Steve Bannon to speak at Brian Terry benefit dinner in Tucson
Nov 3, 2017, 1:22 PM | Updated: 1:43 pm
(AP Photo/Craig Ruttle)
PHOENIX — Steve Bannon, the former chief strategist to President Donald Trump, will be the keynote speaker at a benefit dinner in Tucson later this month.
Bannon, the executive chairman of the far-right news outlet Breitbart News, will speak at the Brian Terry Foundation Courage Awards & Benefit Dinner in Tucson on Nov. 18, according to a recent press release.
Bannon will also receive a journalism and reporting award named after Terry for “Breitbart’s tireless reporting on efforts to hold the Obama administration accountable for the failed gun running operation known as Fast and Furious.”
This will be Bannon’s second time visiting Arizona in a matter of weeks. He had attended a fundraising event for Senate hopeful Dr. Kelli Ward on Oct. 17.
The foundation was established after Terry was killed in 2010. His death exposed a bungled federal gun operation called Fast and Furious.
Terry was shot after several members of a crew who planned on robbing marijuana smugglers encountered his four-man team of an elite Border Patrol unit.
The unit was staking out the southern Arizona desert on a mission to find “rip-off” crew members who rob drug smugglers.
The members encountered a five-man group of suspected marijuana bandits and identified themselves as police in trying to arrest them.
The bandits refused to stop, prompting an agent to fire non-lethal bean bags toward them. They then responded by firing from AK-47-type assault rifles.

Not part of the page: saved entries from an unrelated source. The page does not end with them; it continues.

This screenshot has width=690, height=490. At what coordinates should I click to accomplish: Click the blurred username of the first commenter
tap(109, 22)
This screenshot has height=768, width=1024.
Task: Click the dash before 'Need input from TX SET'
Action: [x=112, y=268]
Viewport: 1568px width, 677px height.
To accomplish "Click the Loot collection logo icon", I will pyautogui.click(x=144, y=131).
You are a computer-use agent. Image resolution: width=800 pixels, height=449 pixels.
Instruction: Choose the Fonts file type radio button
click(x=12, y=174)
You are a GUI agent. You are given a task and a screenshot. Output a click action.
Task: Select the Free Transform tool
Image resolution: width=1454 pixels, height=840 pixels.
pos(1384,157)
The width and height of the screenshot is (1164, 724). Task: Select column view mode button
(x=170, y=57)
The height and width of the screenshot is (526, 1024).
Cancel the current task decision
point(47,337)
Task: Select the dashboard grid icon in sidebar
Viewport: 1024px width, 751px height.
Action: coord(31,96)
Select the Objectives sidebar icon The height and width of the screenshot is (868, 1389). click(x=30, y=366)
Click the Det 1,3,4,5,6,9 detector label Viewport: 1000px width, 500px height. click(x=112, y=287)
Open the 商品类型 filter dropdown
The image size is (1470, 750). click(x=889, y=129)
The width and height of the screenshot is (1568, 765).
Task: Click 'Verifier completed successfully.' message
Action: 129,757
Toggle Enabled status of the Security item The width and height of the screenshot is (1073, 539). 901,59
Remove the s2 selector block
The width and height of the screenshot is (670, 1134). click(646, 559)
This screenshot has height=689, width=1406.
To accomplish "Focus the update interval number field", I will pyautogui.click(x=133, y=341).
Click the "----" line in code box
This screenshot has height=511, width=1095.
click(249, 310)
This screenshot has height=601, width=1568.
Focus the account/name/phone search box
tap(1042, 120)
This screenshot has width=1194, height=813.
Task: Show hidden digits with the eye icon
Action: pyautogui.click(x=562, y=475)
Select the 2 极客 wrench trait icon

Terry was struck in the back and died shortly after.
His death exposed the Fast and Furious operation, in which agents from the U.S. Bureau of Alcohol, Tobacco, Firearms and Explosives allowed criminals to buy guns with the intention of tracking the weapons.
But the agency lost most of the guns, including two that were found at scene of Terry’s death. The operation set off a political firestorm and led Terry’s family to file a lawsuit.
Five men involved in the killing have been convicted or have pleaded guilty in federal court to murder charges.
The Associated Press contributed to this report.